Connecting the dots with neural networks

8 November 2022

Deep Learning for Physics Research by Martin Erdmann, Jonas Glombitza, Gregor Kasieczka and Uwe Klemradt, World Scientific

Going deep

The use of deep learning in particle physics has exploded in recent years. Based on INSPIRE HEP’s database, the number of papers in high-energy physics and related fields referring to deep learning and similar topics has grown 10-fold over the last decade. A textbook introducing these concepts to physics students is therefore timely and valuable.

When teaching deep learning to physicists, it can be difficult to strike a balance between theory and practice, physics and programming, and foundations and state-of-the-art. Born out of a lecture series at RWTH Aachen and Hamburg universities, Deep Learning for Physics Research by Martin Erdmann, Jonas Glombitza, Gregor Kasieczka and Uwe Klemradt does an admiral job of striking this balance.
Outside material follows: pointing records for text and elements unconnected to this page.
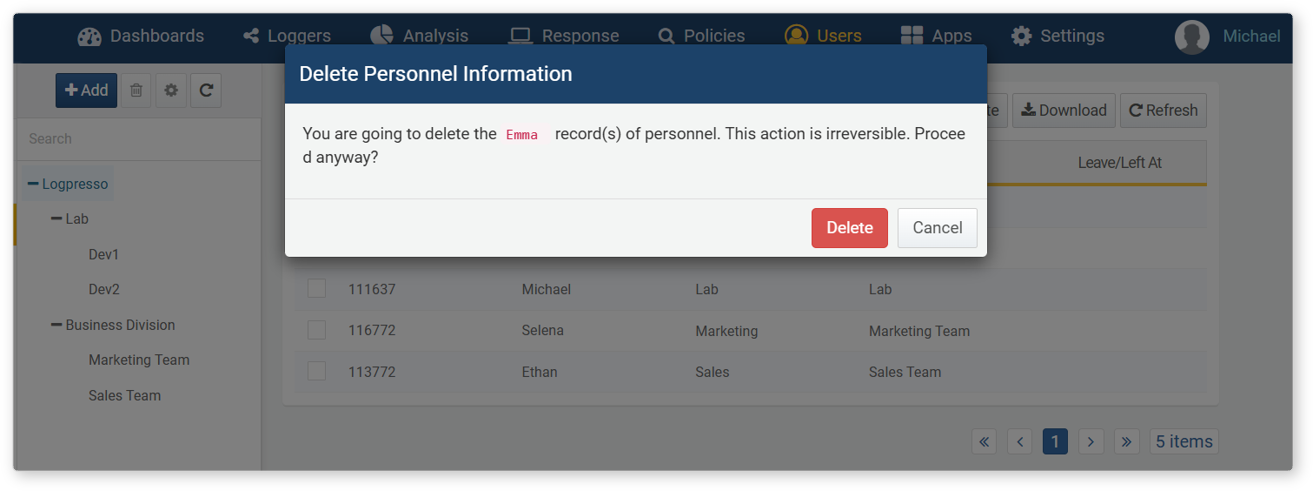Tick the checkbox next to Ethan

tap(317, 371)
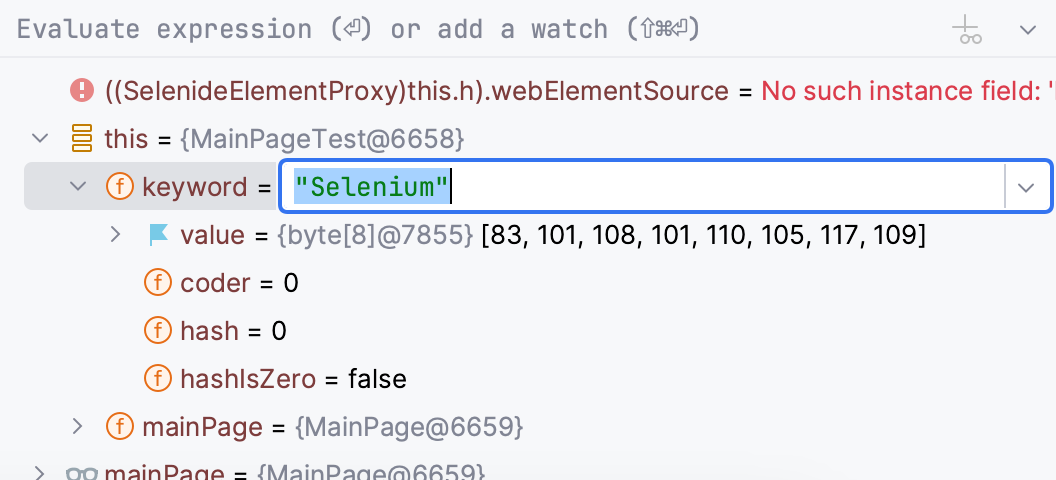1056x480 pixels.
Task: Click inside the "Selenium" value editor
Action: point(640,187)
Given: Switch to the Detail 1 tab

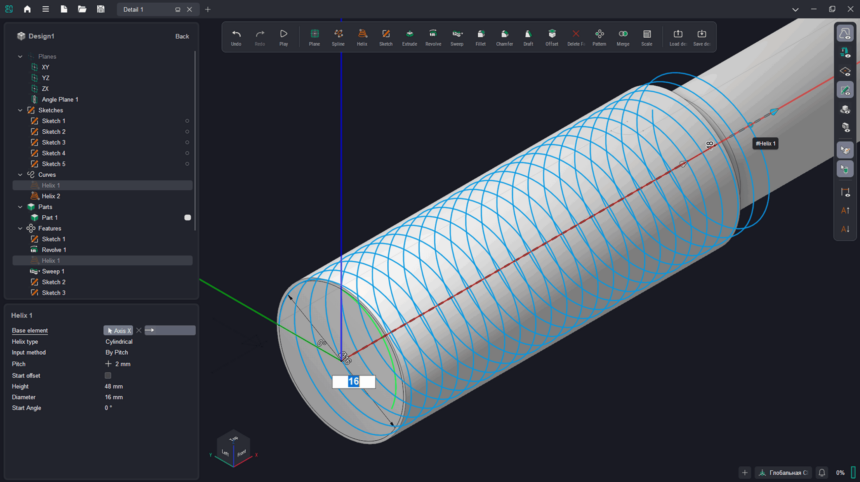Looking at the screenshot, I should click(x=135, y=9).
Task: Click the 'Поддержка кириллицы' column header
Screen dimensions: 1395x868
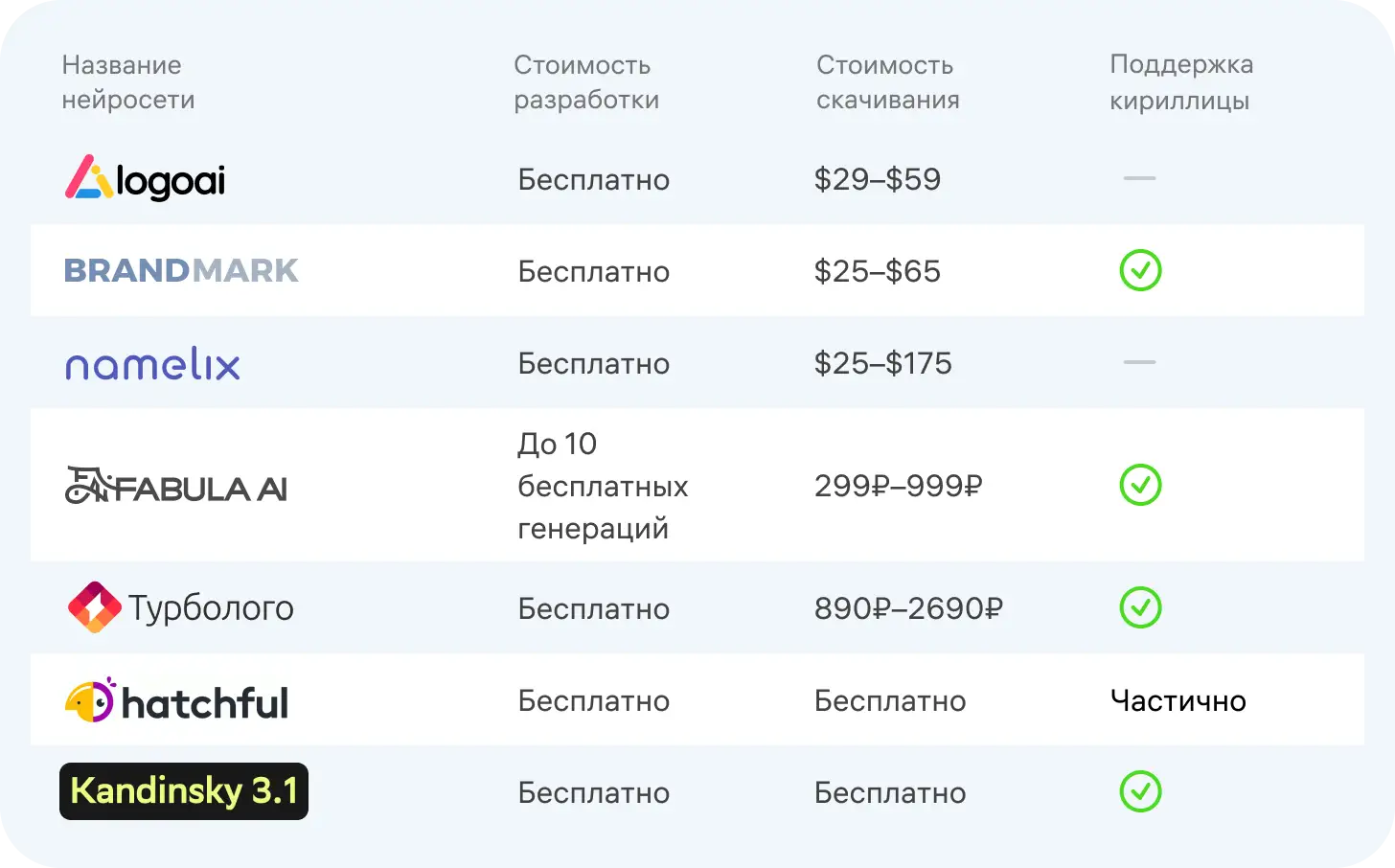Action: point(1180,82)
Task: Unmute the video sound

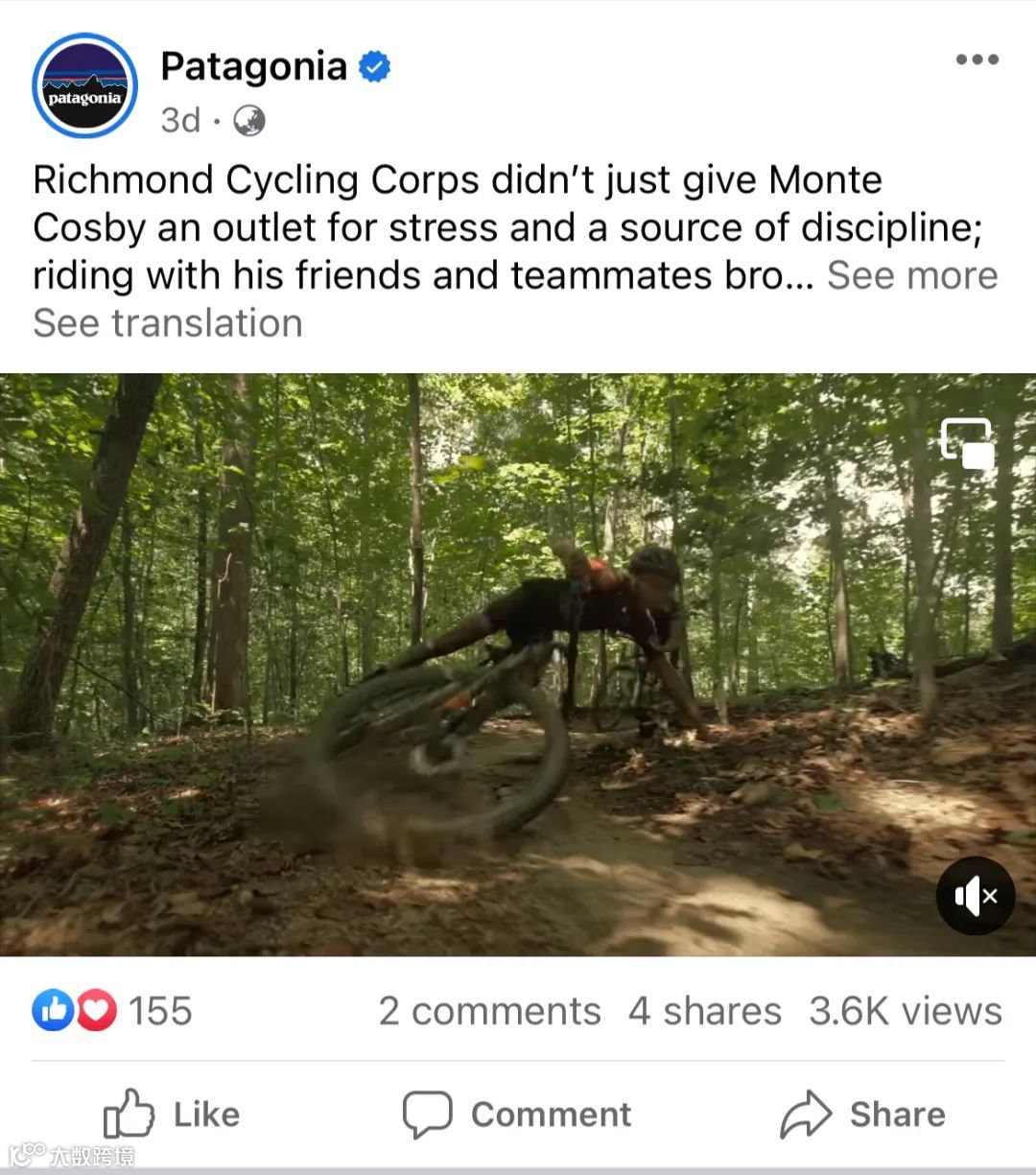Action: click(976, 896)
The book contains 21 chapters split across four parts: deep-learning basics, standard deep neural-networks, interpretability and uncertainty quantification, and advanced concepts.

In part one, the authors cover introductory topics including physics data, neural-network building blocks, training and model building. Part two surveys and applies different neural-network structures, including fully connected, convolutional, recurrent and graph neural-networks, while also reviewing multi-task learning. Part three covers introspection, interpretability, uncertainty quantification, and revisits different objective functions for a variety of learning tasks. Finally, part four touches on weakly supervised and unsupervised learning methods, generative models, domain adaptation and anomaly detection. Helping to lower the barrier to entry for physics students to use deep learning in their work, the authors contextualise these methods in real physics-research studies, which is an added benefit compared to similar textbooks.
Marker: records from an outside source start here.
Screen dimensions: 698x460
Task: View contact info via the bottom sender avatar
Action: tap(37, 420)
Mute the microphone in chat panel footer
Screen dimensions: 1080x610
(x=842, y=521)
Deep learning borrows many concepts from physics, which can provide a way of connecting similar ideas in the two fields. A nice example explained in the book is the cross-entropy loss function, which has its origins in the definition of entropy according to Gibbs and Boltzmann. Another example that crops up, although rather late in part three, is the connection between the mean-squared-error loss function and the log-likelihood function for a Gaussian probability distribution, which may be more familiar to physics students accustomed to performing maximum likelihood fits.


Accompanying the textbook is a breadth of free, online Jupyter notebooks (executable Python code in an interactive format), which are available at These curated notebooks are paired with different chapters and immerse students in hands-on exercises. Both the problem and corresponding solution notebooks are available online,  and are accessible to students even without expensive computing hardware as they can be launched on free cloud services such as Google Colab or Binder. In addition, students who have a CERN account can launch the notebooks on CERN’s service for web-based analysis (SWAN) platform.

Advanced exercises include the training and evaluation of a denoising autoencoder for speckle removal in X-ray images and a Wasserstein generative adversarial network for the generation of cosmic-ray-induced air-shower footprints. What is truly exciting about these exercises is their use of physics research examples, many taken from recent publications. Students can see how close their homework exercises and solutions are to cutting-edge research, which can be highly motivating.

In a book spanning less than 300 pages (excluding references), it is impossible to cover everything, especially as new deep-learning methods are developed almost daily. For a more theoretical understanding of the fundamentals of deep learning, readers are advised to consult the classic Deep Learning by Ian Goodfellow, Yoshua Bengio and Aaron Courville, while for more recent deep-learning developments in particle physics they are directed to the article “A Living Review of Machine Learning for Particle Physics” by Matthew Feickert and Benjamin Nachman.

With continued interest in deep learning, coverage of a variety of real physics-research examples and a breadth of accessible, online exercises, Deep Learning in Physics Research is poised to be a standard textbook on the bookshelf of physics students for years to come.